In the same year he became secretary to Nicolaus von Weis, Bishop of Speyer; on 11 November 1857, he was elected canon of the cathedral chapter and, soon after, appointed custos of the cathedral, and professor of archæology and homiletics at the episcopal seminary.

He took part in the consultations of the German bishops at Bamberg (1867), Würzburg (1868), and Fulda (1869). In 1868 Pope Pius IX summoned him to Rome as a consultor, ahead of the First Vatican Council.

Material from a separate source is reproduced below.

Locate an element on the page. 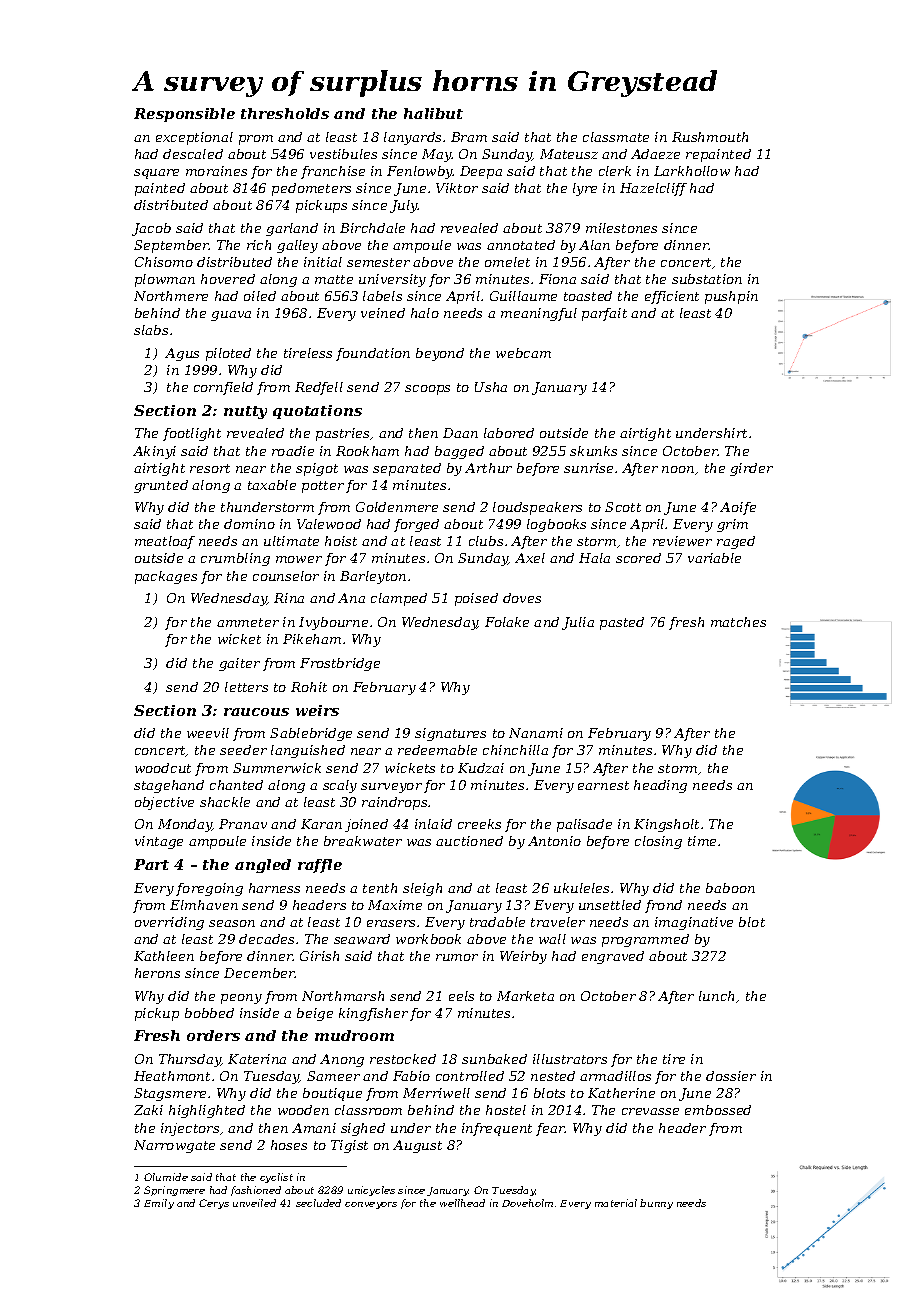  Adaeze is located at coordinates (655, 154).
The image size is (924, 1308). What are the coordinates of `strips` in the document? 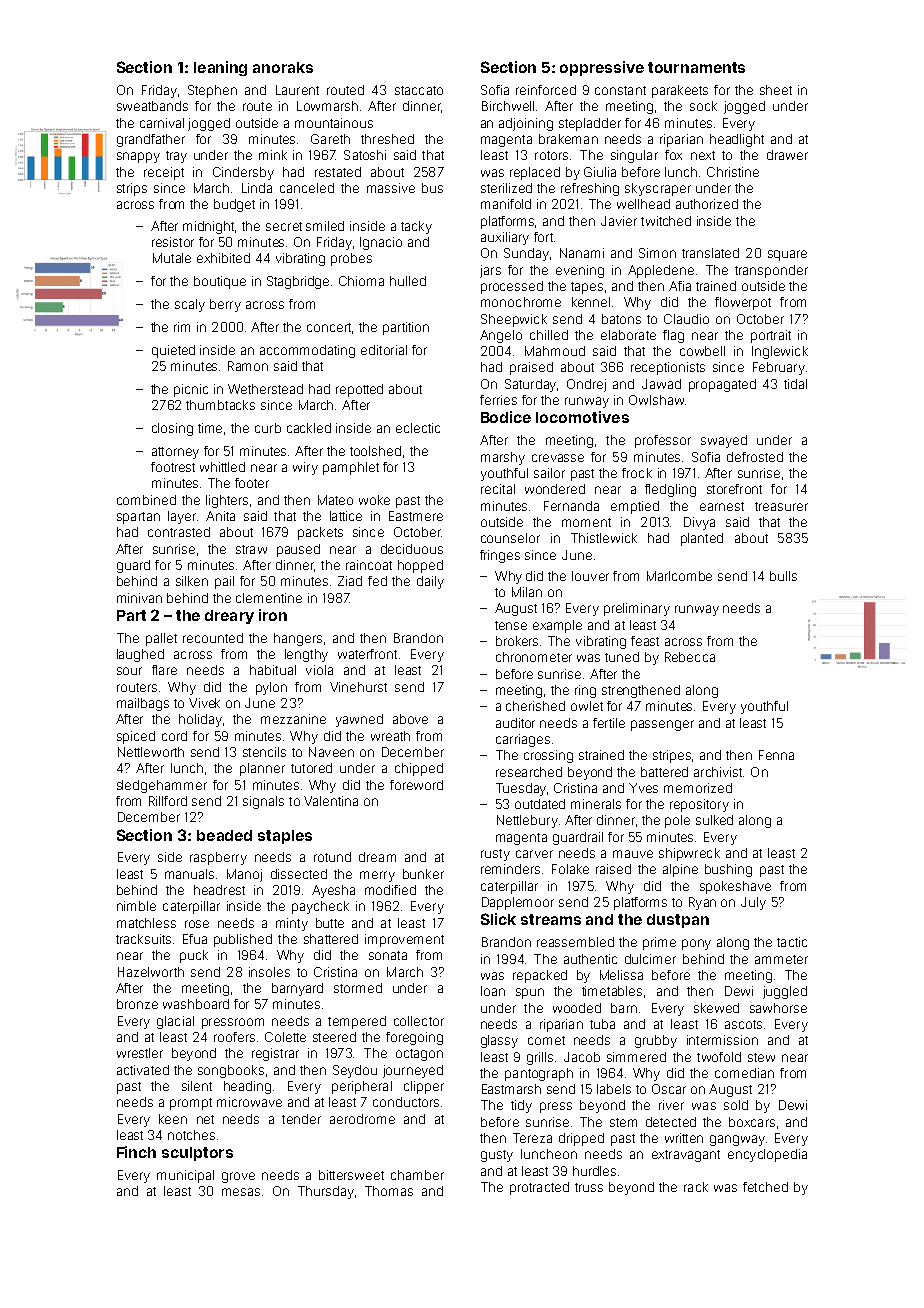 It's located at (132, 189).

From 1875 to 1877 he was a member of the Bavarian Landtag. His ultramontane principles made him unacceptable to the Bavarian Government, which in consequence repeatedly prevented his election to the See of Speyer. He founded the "Pfälzicher Pressverein", the daily paper "Rheinpfalz" and the "Katholische Vereinsdruckerei".

Molitor died at Speyer.

==Works==

He is the author of numerous poems, dramas, novels, sketches on the questions of the day, and a few juridical treatises. A collection of his poems was published in 1884; his "Domlieder" in 1846. His dramas are:

- "Kynast" (1844);
- "Maria Magdalena" (1863, 1874);
- "Das alte deutsche Handwerk" (1864);
- "Die Freigelassene Neros" (1865);
- "Claudia Procula" (1867);
- "Julian der Apostat" (1867);
- "Des Kaisers Guenstling", a tragedy of the times of the martyrs (1874);
- "Die Blume von Sicilien" (1880, 1897);
- "Dramatische Spiele", containing the dramatic legend "Sankt Ursulas Rheinfahrt", the comedy "Die Villa bei Amalfi", and the dramatic tale "Schön Gundel" (1878);
- and his three festive plays, "Weihnachtsbaum" (1867), "Das Hans zu Nazareth" (1872), and "Die Weisen des Morgenlands" (1877).

His novels are:

- "Die schöne Zweibrückerin", 2 vols. (1844);
- "Der Jesuit" (1873);
- "Herr von Syllabus" (1873);
- "Memoiren eines Todtenkopfs", 2 vols. (1875);
- "Der Caplan von Friedlingen" (1877);
- "Der Gast im Kyffhäuser" (1880).

His juridical works are:

- "Ueber kanonisches Gerichtsverfahren gegen Cleriker" (1856);
- "Die Immunität des Domes zu Speyer" (1859); "Die Decretale Per Venerabilem" (1876).

He also wrote:

- three volumes of sermons (1880–1882);
- "Das Theater in seiner Bedeutung und in seiner gegenwärtigen Stellung" (1866);
- "Ueber Goethes Faust" (1869);
- "Brennende Fragen" (1874);
- "Die Grossmacht der Presse" and "Die Organisation der Katholischen Presse" (1866).

In collaboration with Franz Hülskamp he wrote "Papst Pius IX in seinem Leben und Wirken", 4th ed. (1875) and in collaboration with Wittmer "Rom, Wegweiser durch die ewige Stadt" (1866, 1870).